Hacker Newsnew | past | comments | ask | show | jobs | submitlogin
The First Lisp Compiler (texdraft.github.io)
208 points by texdraft on June 1, 2022 | hide | past | favorite | 52 comments


> In LISP 1.5, function definitions were stored on the property list of the function's name...

The fact that this was once the norm but has since been done away with saddens me. I've always been fascinated with "live environments" but felt they only went half way if they didn't include the source code itself. If I'm going to be updating something in a running system, I want to know what source code was used to get the system to the state its currently in, and preferably be able to query that source code as data. Of course, that code could be kept within source control, but then it's a shadow of the running system -- a map of the territory and not the territory.

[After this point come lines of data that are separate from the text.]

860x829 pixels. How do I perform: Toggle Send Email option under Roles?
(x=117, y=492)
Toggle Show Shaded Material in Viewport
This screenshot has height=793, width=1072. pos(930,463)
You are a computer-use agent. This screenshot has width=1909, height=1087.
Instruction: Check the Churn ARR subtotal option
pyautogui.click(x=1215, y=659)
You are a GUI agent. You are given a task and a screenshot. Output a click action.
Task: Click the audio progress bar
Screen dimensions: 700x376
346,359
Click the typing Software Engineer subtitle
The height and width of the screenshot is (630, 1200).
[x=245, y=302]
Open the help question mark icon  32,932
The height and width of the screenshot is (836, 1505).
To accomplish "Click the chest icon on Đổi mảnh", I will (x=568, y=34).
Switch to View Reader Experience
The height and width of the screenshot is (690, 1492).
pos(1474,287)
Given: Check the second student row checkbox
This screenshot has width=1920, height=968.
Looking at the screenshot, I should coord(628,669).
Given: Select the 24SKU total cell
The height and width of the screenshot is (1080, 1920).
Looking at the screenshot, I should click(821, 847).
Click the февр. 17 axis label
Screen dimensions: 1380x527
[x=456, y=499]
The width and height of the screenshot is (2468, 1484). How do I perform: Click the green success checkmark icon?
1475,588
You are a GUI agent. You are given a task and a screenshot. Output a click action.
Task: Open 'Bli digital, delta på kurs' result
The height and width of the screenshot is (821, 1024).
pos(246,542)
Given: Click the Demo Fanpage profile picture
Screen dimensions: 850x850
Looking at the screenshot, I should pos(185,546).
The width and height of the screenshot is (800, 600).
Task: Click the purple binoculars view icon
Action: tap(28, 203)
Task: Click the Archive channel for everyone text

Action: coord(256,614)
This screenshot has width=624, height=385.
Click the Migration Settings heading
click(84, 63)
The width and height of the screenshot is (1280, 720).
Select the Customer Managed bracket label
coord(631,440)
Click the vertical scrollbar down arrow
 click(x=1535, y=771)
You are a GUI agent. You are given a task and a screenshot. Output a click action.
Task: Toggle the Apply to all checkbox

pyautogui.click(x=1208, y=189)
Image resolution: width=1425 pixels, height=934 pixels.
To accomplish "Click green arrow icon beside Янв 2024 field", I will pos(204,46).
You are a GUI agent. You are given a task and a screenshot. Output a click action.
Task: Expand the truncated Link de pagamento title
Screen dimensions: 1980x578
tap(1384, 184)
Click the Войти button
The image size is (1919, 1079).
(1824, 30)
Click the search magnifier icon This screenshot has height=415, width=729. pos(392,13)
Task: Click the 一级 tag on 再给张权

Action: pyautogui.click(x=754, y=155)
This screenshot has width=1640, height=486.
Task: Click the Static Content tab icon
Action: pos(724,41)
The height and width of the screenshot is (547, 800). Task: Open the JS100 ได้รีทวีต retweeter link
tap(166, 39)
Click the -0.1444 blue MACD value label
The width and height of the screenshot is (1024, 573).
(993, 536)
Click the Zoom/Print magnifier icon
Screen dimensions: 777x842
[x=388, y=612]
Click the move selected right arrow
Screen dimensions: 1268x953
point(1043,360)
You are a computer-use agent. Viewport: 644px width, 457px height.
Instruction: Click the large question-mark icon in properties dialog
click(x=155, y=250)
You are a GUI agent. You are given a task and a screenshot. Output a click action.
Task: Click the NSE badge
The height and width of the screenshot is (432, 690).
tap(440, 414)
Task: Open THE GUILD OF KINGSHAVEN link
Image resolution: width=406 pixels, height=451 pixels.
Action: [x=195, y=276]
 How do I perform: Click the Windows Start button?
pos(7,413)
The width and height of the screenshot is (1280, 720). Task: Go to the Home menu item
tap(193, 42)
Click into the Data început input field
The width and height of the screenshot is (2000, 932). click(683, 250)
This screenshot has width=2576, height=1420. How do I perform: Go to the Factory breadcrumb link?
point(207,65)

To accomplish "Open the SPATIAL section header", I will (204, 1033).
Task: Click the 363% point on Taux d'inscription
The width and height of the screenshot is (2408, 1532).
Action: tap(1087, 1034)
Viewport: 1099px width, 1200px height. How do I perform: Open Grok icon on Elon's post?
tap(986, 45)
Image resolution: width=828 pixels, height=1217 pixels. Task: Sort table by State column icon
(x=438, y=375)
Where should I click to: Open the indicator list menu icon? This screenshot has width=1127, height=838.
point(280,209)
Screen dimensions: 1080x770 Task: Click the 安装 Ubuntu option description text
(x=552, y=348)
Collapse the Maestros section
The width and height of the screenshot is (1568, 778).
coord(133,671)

As far as I know, the only languages/environments where this functionality is still available are Tcl, Smalltalk, and to some extent stored procedures within an RDBMS.


Forth as well. ANS Forth defines the word SEE <https://forth-standard.org/standard/tools/SEE> that shows the current source of a given word.


Minor caveat on SEE. If the Forth implementation uses "threaded" code the resulting source code can be quite close to the original text.

If the Forth compiler generates native code the one-to-one relationship with the source is lost and SEE will typically show the compiled code as Assembly Language.


Javascript does this: functions have to toString() method which returns their source code. Python also does something like this. Though it's just a debugging tool; you can't do much practical with it in real applications (like edit it and instantiate a new function from it) because it doesn't include the closure the function was defined in.


Also same for Rebol & Red.

And its easy to view the source code from the console (REPL). Some examples from Rebol2...

    >> source func

    func: func [
        "Defines a user function with given spec and body."
        [catch]
        spec [block!] {Help string (opt) followed by arg words (and opt type and string)}
        body [block!] "The body block of the function"
    ][
        throw-on-error [make function! spec body]
    ]


    >> source source

    source: func [
        "Prints the source code for a word."
        'word [word!]
    ][
        prin join word ": "
        if not value? word [print "undefined" exit]
        either any [native? get word op? get word action? get word] [
            print ["native" mold third get word]
        ] [print mold get word]
    ]


Even when you can access and modify the source in-place, it may be tricky when closure is involved


This is not the norm in Forth due to the very spartan environments it originated in, but most mature implementations include a pretty comprehensive decompiler as SEE. (Ironically, this is where the Forth claim of having a modular compiler comes apart, because SEE is always monolithic and nonextensible, or at least I haven’t seen it done any other way.)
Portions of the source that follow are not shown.